>>>
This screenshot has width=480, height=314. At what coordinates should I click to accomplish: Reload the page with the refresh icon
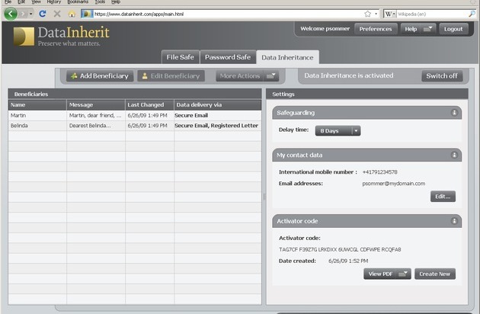43,14
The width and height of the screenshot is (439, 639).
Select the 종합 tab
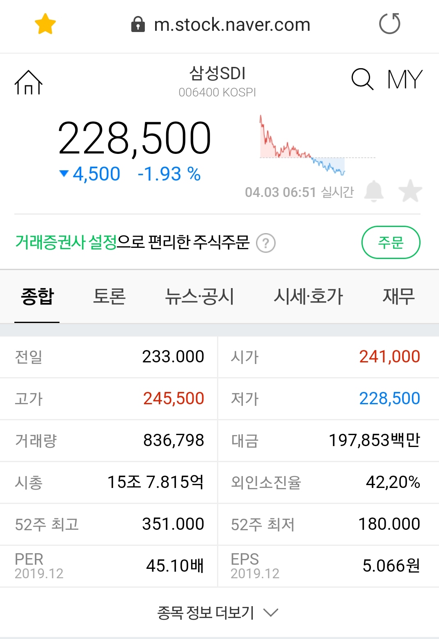point(37,296)
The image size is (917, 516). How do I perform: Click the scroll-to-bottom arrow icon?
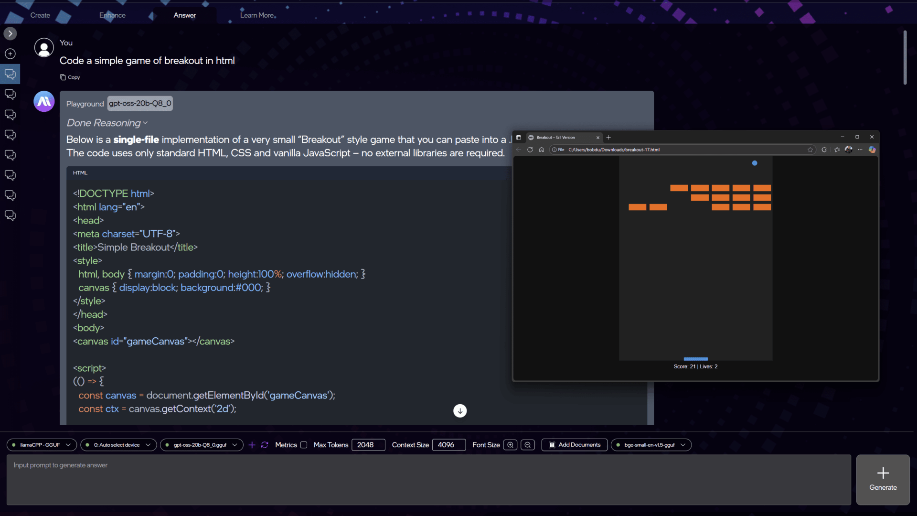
<<<
DESCRIPTION OF THE TASK:
Copy out the text of all three records above word for word, leaving out the pictures.

COMPLETED TASK:
This screenshot has width=480, height=314. At what coordinates should I click to accomplish: Reload the page with the refresh icon
43,14
The width and height of the screenshot is (439, 639).
Select the 종합 tab
point(37,296)
The image size is (917, 516). How do I perform: Click the scroll-to-bottom arrow icon?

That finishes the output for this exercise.